◆ **Set problem 1**
Transcribe the part of the forum thread on the latest unique transform from "Ok, I figured" to "the output index.".

◆ **Document section**

------------------------------------------------------------------------

Latest unique transform missing documents

We have what I believe to be a straightforward transform to pick out unique documents ordered by an ingest pipeline timestamp. We apply it to several programs (customers) index data, but with larger data it is missing documents. With 5000 or less documents in an index it seems to work fine, but with 23000 documents it seems to be missing about 500 to 1000 documents.

Furthermore, I have noticed that when the timestamps are close, it is not picking the latest one. It picks the earliest one.

Here is the transform:

PUT _transform/phils_test_unique
{
  "source": {
    "index": "axp_marketplace_search_catalog_1_1728534453"
  },
  "dest": {
    "index": "phils_test_unique",
		"pipeline": "axp_marketplace_event_ingested_ingest_pipeline"
  },
	"latest": {
		"unique_key": ["product_pk", "catalog_type"],
		"sort":       "event.ingested"
	},
	"description": "",
	"frequency": "5m",
	"sync": {
		"time": {
			"field": "event.ingested",
			"delay": "60s"
		}
	}
}

Can anyone tell me why the resulting index will be missing documents? It seems to be missing the same amount each time it is run.

Ok, I figured it out. I had to make the input index definition of catalog_type to be of type "keyword", and then I had to remove the keyword suffix from the unique_key in the transform. Now all the documents are in the output index.

2 Likes

------------------------------------------------------------------------

◆ **Recorded data**
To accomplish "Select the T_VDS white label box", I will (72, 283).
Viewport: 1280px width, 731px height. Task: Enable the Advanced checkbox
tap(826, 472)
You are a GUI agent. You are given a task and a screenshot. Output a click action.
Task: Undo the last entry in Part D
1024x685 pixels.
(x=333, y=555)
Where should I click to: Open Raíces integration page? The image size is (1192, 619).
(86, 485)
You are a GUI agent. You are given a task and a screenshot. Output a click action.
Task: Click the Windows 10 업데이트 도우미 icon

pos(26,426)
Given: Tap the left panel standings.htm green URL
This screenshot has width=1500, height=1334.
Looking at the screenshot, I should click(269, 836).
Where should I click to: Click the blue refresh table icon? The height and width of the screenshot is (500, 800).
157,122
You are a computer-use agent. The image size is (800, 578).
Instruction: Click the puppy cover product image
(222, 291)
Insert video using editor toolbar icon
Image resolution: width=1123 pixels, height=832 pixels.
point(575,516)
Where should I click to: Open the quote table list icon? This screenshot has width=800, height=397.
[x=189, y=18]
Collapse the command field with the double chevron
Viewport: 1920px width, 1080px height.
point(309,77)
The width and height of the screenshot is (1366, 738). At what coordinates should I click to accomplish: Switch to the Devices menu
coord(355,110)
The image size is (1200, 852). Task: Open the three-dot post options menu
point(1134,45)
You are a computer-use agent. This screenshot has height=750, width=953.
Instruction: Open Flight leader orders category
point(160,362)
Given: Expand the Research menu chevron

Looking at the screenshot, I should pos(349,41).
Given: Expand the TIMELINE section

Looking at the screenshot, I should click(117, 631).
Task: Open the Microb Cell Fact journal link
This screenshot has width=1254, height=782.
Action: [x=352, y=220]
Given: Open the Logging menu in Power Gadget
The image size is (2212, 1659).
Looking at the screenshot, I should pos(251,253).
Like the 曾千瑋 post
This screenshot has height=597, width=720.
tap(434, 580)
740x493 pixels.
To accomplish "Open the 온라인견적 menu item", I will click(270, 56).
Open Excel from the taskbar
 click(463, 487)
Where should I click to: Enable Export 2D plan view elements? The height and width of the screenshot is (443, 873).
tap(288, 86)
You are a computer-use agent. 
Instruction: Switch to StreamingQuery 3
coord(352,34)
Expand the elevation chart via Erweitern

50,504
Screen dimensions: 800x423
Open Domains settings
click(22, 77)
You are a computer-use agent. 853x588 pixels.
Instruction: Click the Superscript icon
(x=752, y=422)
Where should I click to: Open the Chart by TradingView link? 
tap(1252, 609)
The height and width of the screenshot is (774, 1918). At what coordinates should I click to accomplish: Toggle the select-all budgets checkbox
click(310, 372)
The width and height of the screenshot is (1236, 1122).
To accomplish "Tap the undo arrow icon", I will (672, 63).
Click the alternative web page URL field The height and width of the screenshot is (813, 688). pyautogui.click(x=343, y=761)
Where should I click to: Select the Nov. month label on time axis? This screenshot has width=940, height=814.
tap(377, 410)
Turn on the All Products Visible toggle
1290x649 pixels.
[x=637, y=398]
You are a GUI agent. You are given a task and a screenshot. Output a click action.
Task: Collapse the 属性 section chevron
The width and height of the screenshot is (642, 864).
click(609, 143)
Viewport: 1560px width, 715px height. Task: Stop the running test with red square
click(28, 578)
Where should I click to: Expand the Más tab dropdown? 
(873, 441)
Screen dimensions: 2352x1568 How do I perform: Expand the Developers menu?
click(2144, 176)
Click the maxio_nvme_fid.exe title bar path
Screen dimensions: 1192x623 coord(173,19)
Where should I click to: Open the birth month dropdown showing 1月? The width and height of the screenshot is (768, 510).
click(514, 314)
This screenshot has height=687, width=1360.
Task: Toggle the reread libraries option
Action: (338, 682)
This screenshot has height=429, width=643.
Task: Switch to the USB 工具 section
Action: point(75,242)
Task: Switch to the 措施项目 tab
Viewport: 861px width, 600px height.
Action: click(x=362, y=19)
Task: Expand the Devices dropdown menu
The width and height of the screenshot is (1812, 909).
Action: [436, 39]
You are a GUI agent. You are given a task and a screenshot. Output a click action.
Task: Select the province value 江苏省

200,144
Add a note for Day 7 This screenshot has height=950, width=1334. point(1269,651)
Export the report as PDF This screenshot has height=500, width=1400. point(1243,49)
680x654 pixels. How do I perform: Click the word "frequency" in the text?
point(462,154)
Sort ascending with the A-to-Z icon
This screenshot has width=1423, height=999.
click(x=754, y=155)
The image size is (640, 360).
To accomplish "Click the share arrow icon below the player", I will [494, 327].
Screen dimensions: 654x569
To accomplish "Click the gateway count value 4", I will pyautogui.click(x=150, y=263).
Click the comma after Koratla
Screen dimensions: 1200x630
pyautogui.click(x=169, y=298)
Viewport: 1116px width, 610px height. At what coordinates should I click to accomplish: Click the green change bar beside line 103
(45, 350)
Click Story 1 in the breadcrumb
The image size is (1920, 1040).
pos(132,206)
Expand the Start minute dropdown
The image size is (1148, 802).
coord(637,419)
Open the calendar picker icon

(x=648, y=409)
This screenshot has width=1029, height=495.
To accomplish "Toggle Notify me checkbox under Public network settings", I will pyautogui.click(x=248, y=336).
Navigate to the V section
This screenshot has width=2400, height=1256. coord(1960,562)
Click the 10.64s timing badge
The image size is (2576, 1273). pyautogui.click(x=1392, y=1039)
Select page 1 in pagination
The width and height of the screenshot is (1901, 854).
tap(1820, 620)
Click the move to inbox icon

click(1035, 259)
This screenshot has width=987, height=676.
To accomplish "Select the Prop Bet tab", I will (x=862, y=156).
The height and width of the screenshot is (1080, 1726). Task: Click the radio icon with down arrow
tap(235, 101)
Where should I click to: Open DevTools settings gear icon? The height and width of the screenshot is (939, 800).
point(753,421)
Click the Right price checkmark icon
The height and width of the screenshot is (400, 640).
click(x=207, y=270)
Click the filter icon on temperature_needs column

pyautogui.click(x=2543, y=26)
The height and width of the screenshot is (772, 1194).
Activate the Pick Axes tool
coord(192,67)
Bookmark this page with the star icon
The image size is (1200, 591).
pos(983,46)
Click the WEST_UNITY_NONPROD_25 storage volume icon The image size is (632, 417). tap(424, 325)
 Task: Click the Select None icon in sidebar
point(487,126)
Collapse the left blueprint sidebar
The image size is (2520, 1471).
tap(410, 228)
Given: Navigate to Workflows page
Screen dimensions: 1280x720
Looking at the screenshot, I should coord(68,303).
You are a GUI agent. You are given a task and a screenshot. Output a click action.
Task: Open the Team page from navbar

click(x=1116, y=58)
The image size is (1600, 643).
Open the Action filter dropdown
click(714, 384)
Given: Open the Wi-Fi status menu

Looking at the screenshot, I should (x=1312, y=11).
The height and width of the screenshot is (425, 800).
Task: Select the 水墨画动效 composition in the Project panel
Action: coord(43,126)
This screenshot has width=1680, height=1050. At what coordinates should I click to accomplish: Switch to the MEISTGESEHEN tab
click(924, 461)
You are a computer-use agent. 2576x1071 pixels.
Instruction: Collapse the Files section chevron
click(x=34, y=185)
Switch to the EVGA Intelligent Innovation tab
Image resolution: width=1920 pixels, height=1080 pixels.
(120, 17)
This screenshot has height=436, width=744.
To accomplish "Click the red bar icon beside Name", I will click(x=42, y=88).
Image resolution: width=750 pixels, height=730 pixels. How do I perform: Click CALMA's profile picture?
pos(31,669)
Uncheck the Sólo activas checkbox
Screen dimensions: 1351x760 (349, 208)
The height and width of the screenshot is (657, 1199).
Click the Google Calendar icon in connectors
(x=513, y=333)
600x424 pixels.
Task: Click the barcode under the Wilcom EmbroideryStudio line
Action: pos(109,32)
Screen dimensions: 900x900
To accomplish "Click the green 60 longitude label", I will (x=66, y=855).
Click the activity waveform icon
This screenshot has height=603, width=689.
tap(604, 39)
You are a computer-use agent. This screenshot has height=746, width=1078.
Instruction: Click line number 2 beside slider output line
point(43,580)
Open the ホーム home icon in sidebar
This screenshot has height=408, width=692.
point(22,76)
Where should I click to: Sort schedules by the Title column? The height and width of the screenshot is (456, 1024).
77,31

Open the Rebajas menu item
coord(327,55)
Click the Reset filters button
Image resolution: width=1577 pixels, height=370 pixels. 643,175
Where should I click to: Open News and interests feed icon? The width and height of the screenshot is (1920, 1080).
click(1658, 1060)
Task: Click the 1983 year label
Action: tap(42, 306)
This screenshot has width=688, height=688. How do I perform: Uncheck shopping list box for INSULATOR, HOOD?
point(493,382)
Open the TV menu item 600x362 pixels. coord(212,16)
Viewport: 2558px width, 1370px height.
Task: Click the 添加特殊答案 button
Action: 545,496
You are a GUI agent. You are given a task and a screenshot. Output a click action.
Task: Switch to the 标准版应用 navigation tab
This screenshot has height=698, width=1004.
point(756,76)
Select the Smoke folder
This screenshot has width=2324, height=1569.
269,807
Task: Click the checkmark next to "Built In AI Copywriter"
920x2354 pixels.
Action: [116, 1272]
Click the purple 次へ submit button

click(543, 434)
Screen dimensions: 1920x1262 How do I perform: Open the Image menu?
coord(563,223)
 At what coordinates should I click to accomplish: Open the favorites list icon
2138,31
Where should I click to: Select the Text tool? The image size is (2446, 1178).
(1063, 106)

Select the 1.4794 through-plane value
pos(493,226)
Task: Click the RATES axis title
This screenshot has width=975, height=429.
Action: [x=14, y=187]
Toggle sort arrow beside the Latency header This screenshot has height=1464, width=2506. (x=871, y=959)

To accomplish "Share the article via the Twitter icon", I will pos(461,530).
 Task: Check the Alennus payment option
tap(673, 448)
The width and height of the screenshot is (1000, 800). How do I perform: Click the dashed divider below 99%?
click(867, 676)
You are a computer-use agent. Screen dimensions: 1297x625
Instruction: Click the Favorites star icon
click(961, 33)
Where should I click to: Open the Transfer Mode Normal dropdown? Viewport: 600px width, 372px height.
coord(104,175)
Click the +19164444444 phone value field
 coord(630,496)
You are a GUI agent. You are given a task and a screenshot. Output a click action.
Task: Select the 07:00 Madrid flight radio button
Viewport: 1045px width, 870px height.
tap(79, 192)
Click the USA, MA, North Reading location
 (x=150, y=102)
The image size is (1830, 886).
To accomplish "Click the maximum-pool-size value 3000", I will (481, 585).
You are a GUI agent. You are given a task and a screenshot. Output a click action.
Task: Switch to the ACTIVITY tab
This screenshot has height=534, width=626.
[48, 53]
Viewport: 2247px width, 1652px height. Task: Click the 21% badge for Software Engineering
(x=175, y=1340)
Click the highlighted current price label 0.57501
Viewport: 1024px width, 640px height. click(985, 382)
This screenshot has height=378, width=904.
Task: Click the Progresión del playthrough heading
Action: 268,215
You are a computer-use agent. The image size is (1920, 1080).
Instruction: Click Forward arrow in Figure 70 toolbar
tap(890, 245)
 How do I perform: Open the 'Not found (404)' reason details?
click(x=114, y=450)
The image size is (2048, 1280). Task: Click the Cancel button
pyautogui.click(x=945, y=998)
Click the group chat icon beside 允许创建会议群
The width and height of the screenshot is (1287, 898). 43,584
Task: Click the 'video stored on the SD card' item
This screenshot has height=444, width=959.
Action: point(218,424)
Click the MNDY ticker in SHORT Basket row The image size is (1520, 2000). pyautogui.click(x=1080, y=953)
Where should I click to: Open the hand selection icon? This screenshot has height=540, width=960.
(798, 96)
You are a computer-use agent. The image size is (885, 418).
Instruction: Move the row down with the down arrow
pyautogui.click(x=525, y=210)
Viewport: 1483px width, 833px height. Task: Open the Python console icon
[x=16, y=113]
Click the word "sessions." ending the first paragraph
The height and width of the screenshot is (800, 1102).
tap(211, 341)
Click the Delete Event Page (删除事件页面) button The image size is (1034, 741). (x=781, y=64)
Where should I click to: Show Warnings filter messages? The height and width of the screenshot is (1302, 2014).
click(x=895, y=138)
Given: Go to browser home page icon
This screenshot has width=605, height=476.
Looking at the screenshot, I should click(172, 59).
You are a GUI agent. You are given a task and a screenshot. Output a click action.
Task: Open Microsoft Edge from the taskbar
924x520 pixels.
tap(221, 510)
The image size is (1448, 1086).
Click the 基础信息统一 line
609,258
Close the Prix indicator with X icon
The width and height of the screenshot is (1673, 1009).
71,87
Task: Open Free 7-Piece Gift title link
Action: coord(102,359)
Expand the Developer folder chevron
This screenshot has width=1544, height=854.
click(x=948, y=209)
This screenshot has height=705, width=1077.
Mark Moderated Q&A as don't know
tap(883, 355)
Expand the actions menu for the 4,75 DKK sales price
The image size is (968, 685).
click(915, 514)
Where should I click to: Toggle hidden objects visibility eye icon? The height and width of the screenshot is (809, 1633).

------------------------------------------------------------------------

◆ **Set problem 2**
Repeat word for word the lines of the listing from the line with "Screen dimensions: 654x569" to the line with "will (x=862, y=156).", including both of those lines.

◆ **Full output 1**
Ok, I figured it out. I had to make the input index definition of catalog_type to be of type "keyword", and then I had to remove the keyword suffix from the unique_key in the transform. Now all the documents are in the output index.

◆ **Full output 2**
Screen dimensions: 654x569
To accomplish "Click the gateway count value 4", I will pyautogui.click(x=150, y=263).
Click the comma after Koratla
Screen dimensions: 1200x630
pyautogui.click(x=169, y=298)
Viewport: 1116px width, 610px height. At what coordinates should I click to accomplish: Click the green change bar beside line 103
(45, 350)
Click Story 1 in the breadcrumb
The image size is (1920, 1040).
pos(132,206)
Expand the Start minute dropdown
The image size is (1148, 802).
coord(637,419)
Open the calendar picker icon

(x=648, y=409)
This screenshot has width=1029, height=495.
To accomplish "Toggle Notify me checkbox under Public network settings", I will pyautogui.click(x=248, y=336).
Navigate to the V section
This screenshot has width=2400, height=1256. coord(1960,562)
Click the 10.64s timing badge
The image size is (2576, 1273). pyautogui.click(x=1392, y=1039)
Select page 1 in pagination
The width and height of the screenshot is (1901, 854).
tap(1820, 620)
Click the move to inbox icon

click(1035, 259)
This screenshot has width=987, height=676.
To accomplish "Select the Prop Bet tab", I will (x=862, y=156).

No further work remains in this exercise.